Dados de localização de palavras e elementos:

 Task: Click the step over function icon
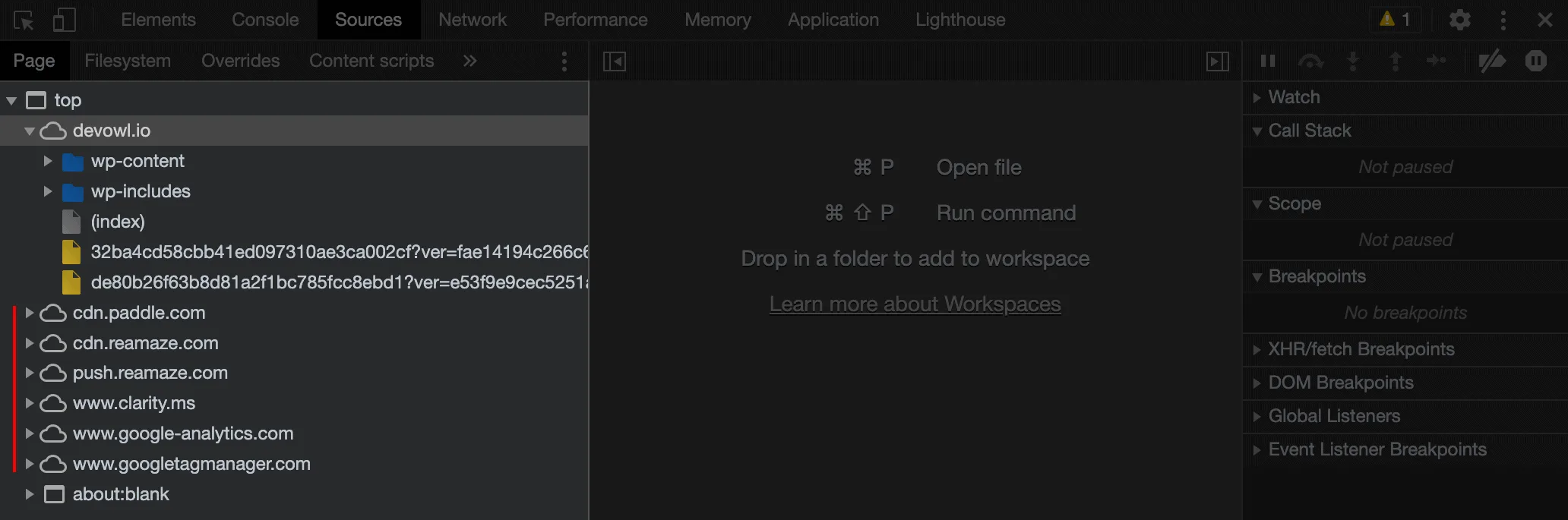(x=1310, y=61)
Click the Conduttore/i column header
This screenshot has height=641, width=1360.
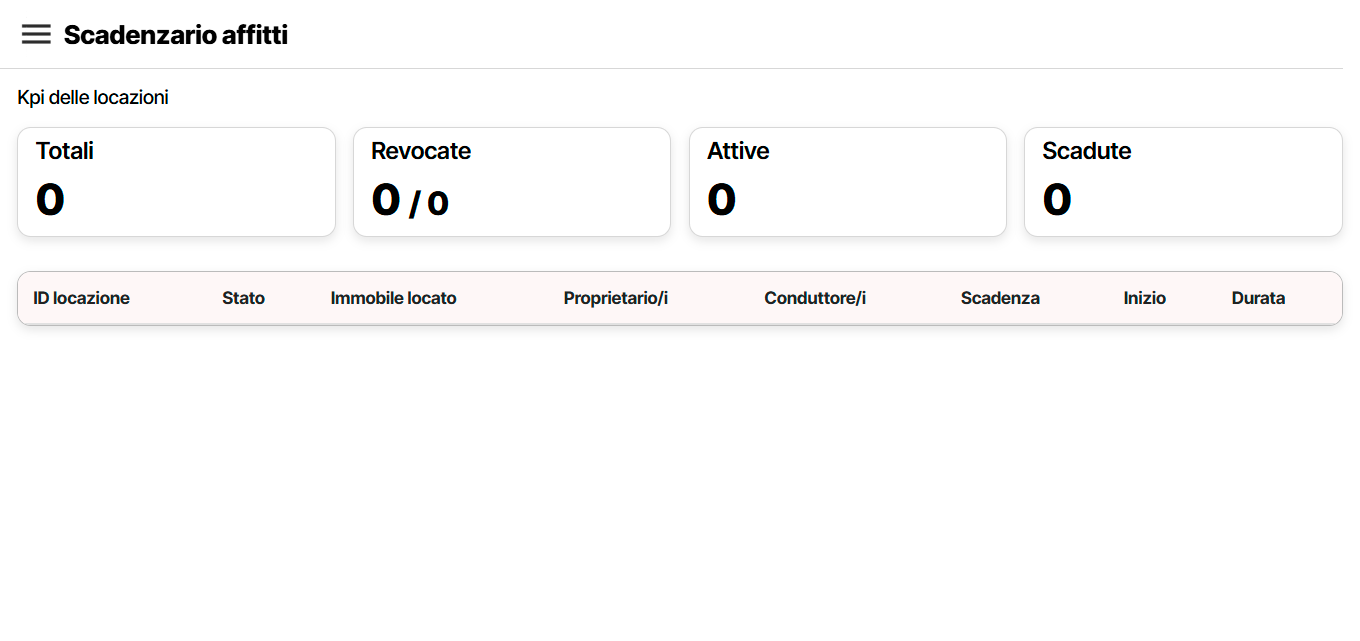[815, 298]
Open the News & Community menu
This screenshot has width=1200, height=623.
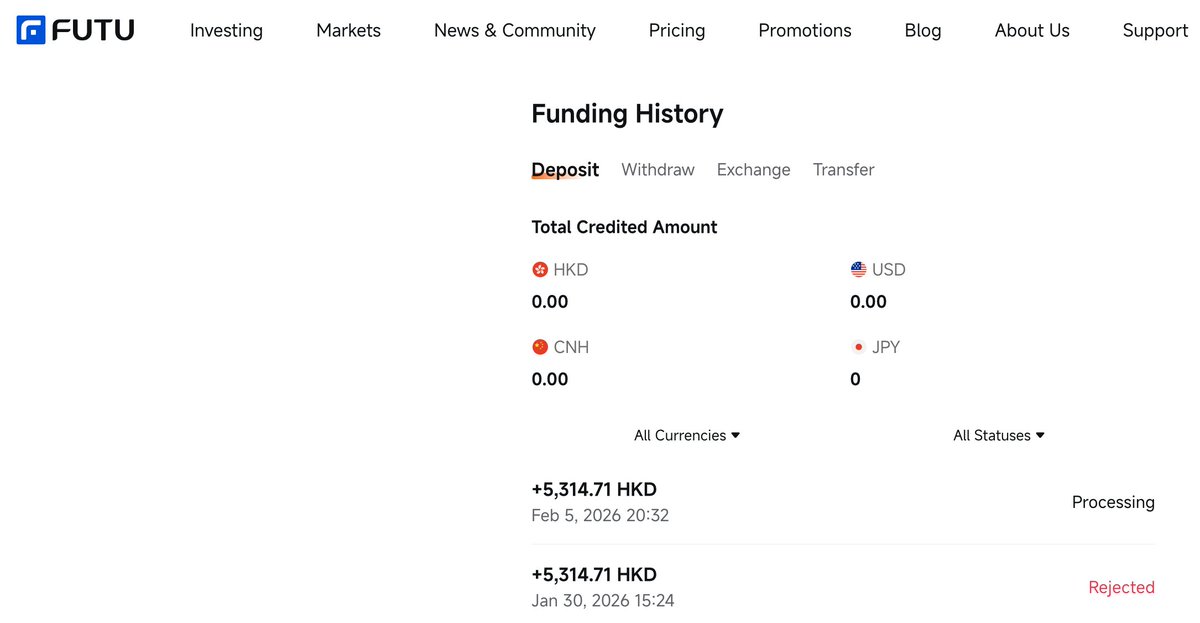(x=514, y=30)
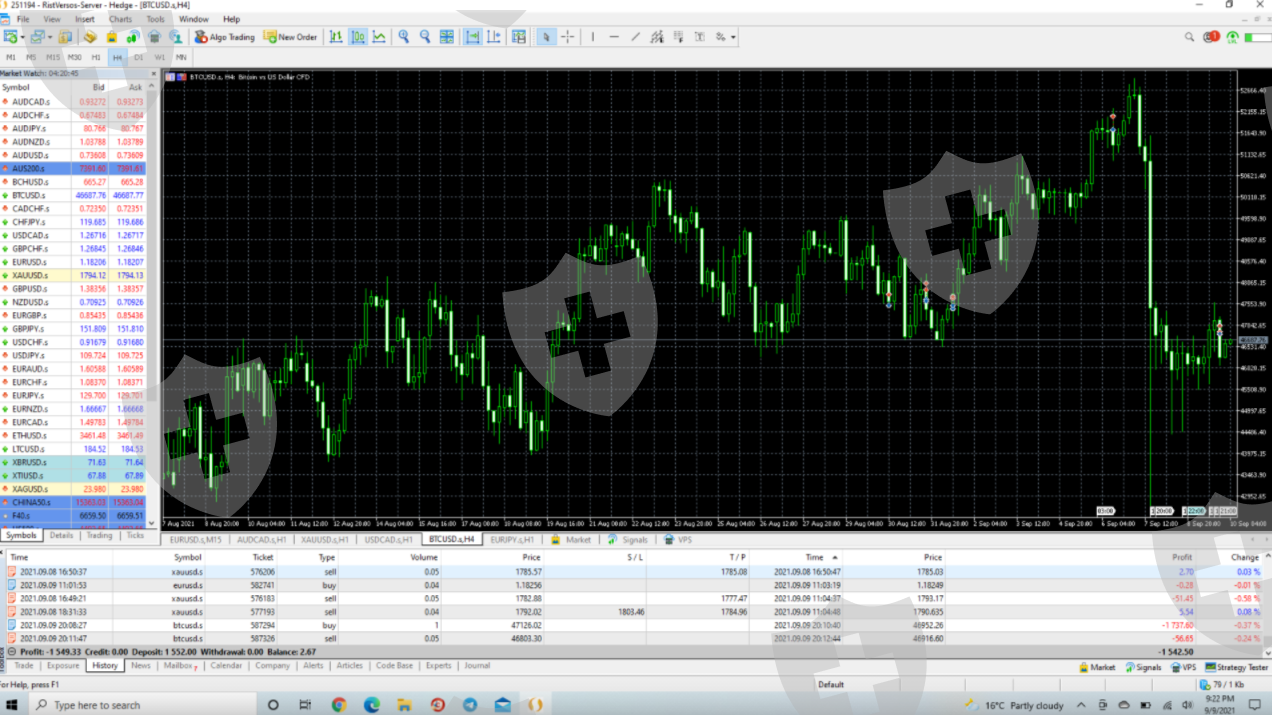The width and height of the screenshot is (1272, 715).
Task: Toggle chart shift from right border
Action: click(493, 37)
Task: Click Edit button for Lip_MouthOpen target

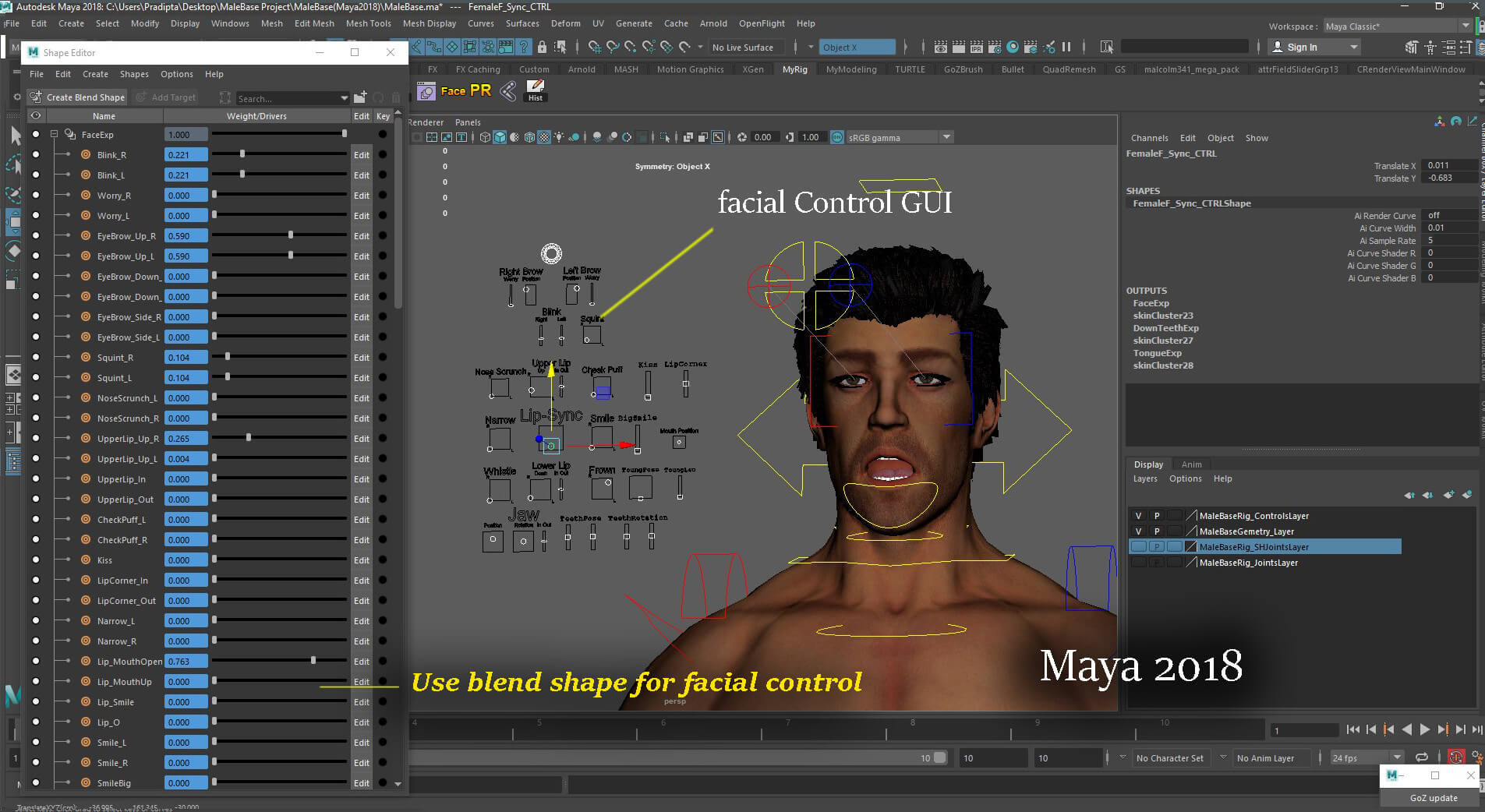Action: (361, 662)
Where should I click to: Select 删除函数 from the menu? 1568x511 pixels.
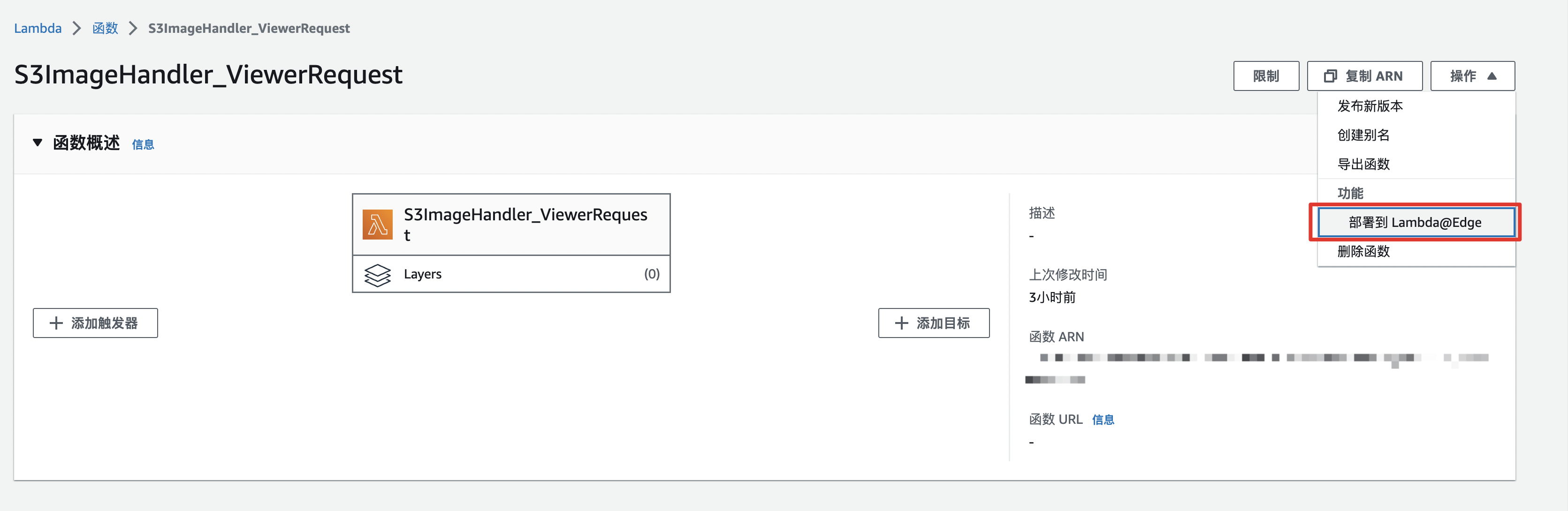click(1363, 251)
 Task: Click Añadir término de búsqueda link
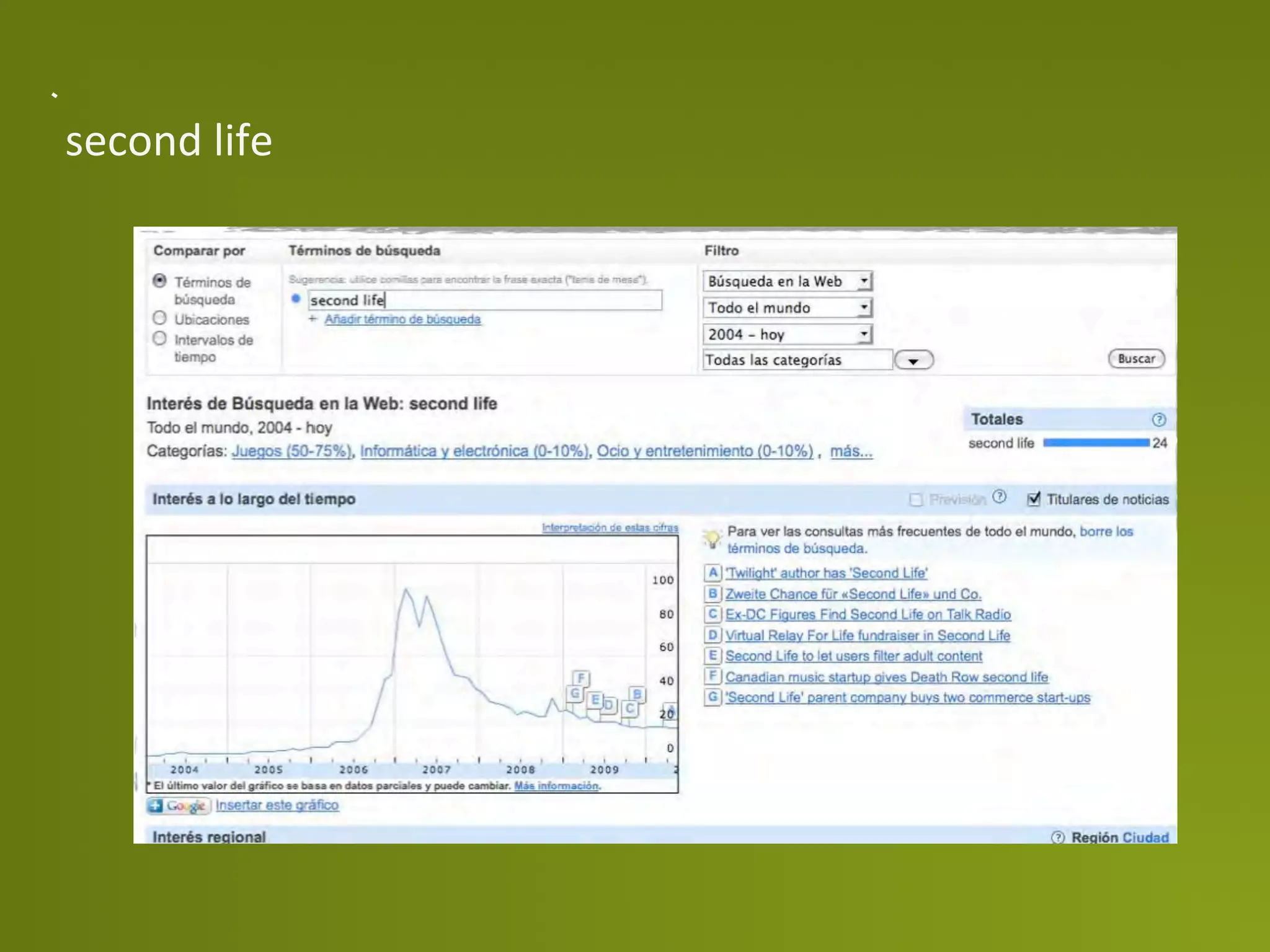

DESAFIO: Reescreva estas linhas trocando "menu" por "dropdown" e sem alterar mais nada. Deixe as imagens de fora da resposta.

RESPOSTA COMPLETA:
 Task: Click the step over function icon
(x=1310, y=61)
Click the Conduttore/i column header
This screenshot has height=641, width=1360.
[815, 298]
Open the News & Community dropdown
This screenshot has width=1200, height=623.
(x=514, y=30)
The width and height of the screenshot is (1272, 715).
Task: Toggle chart shift from right border
Action: click(493, 37)
Task: Click Edit button for Lip_MouthOpen target

Action: (361, 662)
Where should I click to: Select 删除函数 from the dropdown? 1568x511 pixels.
click(1363, 251)
 Task: Click Añadir término de búsqueda link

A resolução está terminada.